* [Required work] Write the next portion of the account of the Sidney fire department's river rescue awards, beginning after its final sentence.

* [Selected excerpt]
[Start of section]

On a screen at the back of council chambers, Jones projected photos taken of the rescue to give the audience an idea of the conditions that day.
In his written report to council for the Commendation Award, Jones said the firefighters “in the face of grave danger in the pursuit of trying to rescue their comrades knowing full well the boat they were operating was severely inadequate for the river conditions they faced, after facing mechanical problems and establishing that they were underpowered to match the river conditions, used a high skill-set in setting up a shore-based rigging systems to utilize rope bags to save the inflatable on two separate occasions — all with limited manpower — remained disciplined and did not (leave) their assigned positions. They were able to successfully recover their crewmates and victim from the river with no loss of life and only one minor injury.”
Concerning the Medal of Valor recipients, Jones said “these men acted with gallantry and valor in the face of grave danger when trapped for a second time against a strainer (a tree under water), out of sight and with no means of help immediately available, kept calm under pressure and protected the victim despite the danger to themselves.
“Jake single-handedly protected the victim, while maintaining the boat from being capsized and was able to free the motor and get it to an island shore. Without hesitation, Jason made the decision to swim to safety with full knowledge of the risk posed by the river conditions and the fact that if he should fail, no one would be able to save him. They performed in an exemplary manner, demonstrating a high degree of resourcefulness and courage.”
Jones stressed Monday night how dangerous the situation was, with the river level at 10 to 11 feet; “we don’t train over 6 feet.”
“Water is completely unforgiving and it never gives up,” Jones said.
“This was by far the most dangerous operation the Sidney fire department’s ever had,” Deputy Chief Cameron Haller said. He said firefighters who established training programs in earlier years made efforts such as the river rescue possible. He also thanked council and the citizens for making it possible for firefighters to have the equipment and training they need.

[End of section]

* [Data supplied]
[Start of section]

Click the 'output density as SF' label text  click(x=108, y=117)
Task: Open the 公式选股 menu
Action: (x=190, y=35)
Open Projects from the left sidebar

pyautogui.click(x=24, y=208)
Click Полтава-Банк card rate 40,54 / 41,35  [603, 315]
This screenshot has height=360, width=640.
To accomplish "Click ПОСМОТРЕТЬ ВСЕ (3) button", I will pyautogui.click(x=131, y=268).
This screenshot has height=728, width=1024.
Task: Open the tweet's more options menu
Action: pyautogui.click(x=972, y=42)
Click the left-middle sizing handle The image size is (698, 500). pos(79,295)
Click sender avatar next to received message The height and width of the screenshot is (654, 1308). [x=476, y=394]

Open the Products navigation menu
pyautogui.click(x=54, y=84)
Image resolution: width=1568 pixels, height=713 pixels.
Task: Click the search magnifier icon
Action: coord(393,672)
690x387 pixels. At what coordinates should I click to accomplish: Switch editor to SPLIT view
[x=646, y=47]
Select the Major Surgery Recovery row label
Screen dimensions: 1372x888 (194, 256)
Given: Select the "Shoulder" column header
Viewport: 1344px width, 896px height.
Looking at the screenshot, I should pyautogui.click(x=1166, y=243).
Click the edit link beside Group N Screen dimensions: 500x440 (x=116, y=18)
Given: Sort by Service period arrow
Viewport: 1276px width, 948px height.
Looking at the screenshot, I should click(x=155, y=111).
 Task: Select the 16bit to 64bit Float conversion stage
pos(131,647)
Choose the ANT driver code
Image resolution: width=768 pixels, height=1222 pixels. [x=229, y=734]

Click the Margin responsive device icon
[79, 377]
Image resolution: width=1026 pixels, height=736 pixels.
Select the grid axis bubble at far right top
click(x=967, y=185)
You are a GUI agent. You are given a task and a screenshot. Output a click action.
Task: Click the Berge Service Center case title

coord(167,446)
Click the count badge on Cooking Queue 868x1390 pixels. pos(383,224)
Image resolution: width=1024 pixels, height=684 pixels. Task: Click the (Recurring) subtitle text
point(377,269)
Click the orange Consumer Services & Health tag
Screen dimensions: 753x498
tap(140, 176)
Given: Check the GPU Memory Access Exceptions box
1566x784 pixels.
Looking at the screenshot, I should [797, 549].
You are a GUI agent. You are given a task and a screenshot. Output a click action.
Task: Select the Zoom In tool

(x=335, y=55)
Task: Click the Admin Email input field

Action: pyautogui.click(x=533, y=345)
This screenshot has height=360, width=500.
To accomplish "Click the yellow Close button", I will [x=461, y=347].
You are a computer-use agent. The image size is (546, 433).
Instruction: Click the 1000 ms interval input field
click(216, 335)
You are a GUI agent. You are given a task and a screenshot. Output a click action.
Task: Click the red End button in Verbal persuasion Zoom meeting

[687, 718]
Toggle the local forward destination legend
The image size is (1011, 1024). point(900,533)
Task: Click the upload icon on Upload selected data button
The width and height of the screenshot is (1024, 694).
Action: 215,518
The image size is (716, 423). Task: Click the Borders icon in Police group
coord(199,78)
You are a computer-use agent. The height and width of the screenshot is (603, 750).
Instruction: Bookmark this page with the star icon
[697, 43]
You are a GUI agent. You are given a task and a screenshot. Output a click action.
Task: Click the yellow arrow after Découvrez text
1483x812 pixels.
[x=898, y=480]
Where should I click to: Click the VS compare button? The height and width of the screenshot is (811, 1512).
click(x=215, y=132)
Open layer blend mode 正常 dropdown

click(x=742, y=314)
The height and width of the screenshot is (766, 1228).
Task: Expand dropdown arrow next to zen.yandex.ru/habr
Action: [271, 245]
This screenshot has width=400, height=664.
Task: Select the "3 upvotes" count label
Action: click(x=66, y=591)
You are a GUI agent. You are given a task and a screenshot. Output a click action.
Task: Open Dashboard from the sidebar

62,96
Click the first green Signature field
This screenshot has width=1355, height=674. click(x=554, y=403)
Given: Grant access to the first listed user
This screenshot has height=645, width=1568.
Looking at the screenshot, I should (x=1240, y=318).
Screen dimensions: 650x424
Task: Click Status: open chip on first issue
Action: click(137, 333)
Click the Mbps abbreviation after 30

[End of section]

* [Output]
In the other incident, Campolo, who is a nurse and lives in Hilliard, was driving home after a visit in Sidney when she saw a man in peril as his car passed her auto. At that point, she parked her car and immediately began running down the street, yelling for help. After reaching his vehicle, she recognized the driver was having a grave medical event. At that point, Martin, Rhoades and Shaffer, who were attending football practice nearby, approached the vehicle, which was still in drive with its engine running and its doors locked. After they made multiple attempts to gain access to the man inside, they used a rock to break a window; they put the car in park and shut the engine off. The three men brought the victim to the sidewalk, where Campolo administered cardiopulmonary resuscitation. She continued CPR and assisted medics after they arrived until they placed a cardiac monitor on the victim and got it working.
“These lifesaving directions and treatments rendered unquestionably contributed to the successful resuscitation of this man,” Jones said in a news release.
Jones said Monday night the victim in this incident “is still up and walking around today.”
“It’s refreshing in today’s society we have fellow citizens like this,” Jones said after presenting the civilian awards.
The Department of Fire & Emergency Services’ Awards Program has been in existence since 1992. The purpose of the program is to publicly and officially recognize members of the department and community who distinguish themselves by virtue of their actions or who otherwise have contributed to the success of the department or the safety of our citizens. The Awards program recognizes such acts of valor or other lifesaving actions, distinguished performance of commendable actions or activities, and individuals or organizational activities that benefit the department in carrying out its mission.